Excerpt to read:
Some very rough notes from MongoDB London 2013:

Session 1 - Performance

Keep indexes in memory

Data in memory if you can

Slow queries can be configured to appear in logs

Use SSDs

Growing documents is bad

Do an ‘explain' on queries

Padding factor

DB locks when writing

Sharding to scale writes

Optionally read from slaves but they may not have the written data yet

Write concern level configurable

Can set importance level of writes based on the node that has acknowledged the write

You can define your own _id structure to help querying

Use short field names - use an abstraction layer

Covered indexes

Dropping collections is faster than removing


Run your own benchmark - benchrun


Document per day,  pre allocated then use inc operator

Session 2 - Backups

bsondump converts bson to json

Use journalling

Disk backups faster

TTL indexes and capped collections


An uneven number of nodes is advised

There's a mesh of hearbeats between the nodes

An arbiter node only exists for voting - it stores no data

You can have hiddden nodes, for "backup" purposes only

You can give a node a slaveDelay so the replication is delayed

Servers can be tagged e,g, { datacenter: new york }

There are 5 read preference modes

You can test all this on a single machine

Failure points:

  • Power
  • Network
  • Data Center (5 nodes safest, 2 (primary) +2 (primary)+1 (backup DC)
  • Multi-node failure can occur e.g. 2 out of 3 fail

When there's only one node, the whole cluster becomes read-only

You can disabled indexing if you want to, e.g. on a backup node that isn't ever queried

OpenStreetMap data contains lots of Points Of Interest, e.g. pubs

MongoDB can be used with Hadoop

There's a mongo-storm project

Data lines:
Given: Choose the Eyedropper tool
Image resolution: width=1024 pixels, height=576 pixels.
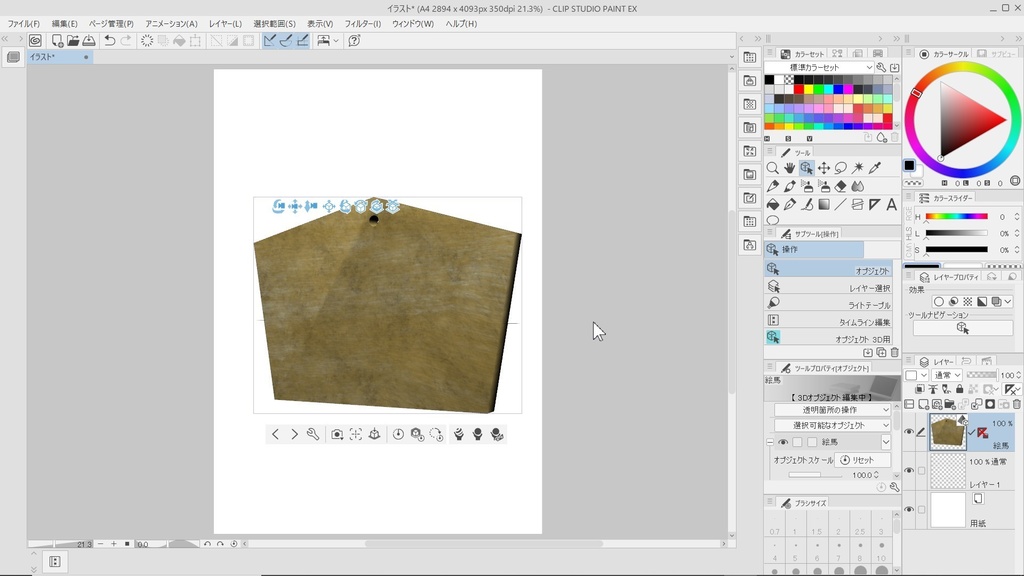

What is asked:
Can you copy the stretch of the MongoDB conference notes from "There are 5" through "(primary)+1 (backup DC)"? Rely only on the MongoDB conference notes for what comes next.

The result:
There are 5 read preference modes

You can test all this on a single machine

Failure points:

  • Power
  • Network
  • Data Center (5 nodes safest, 2 (primary) +2 (primary)+1 (backup DC)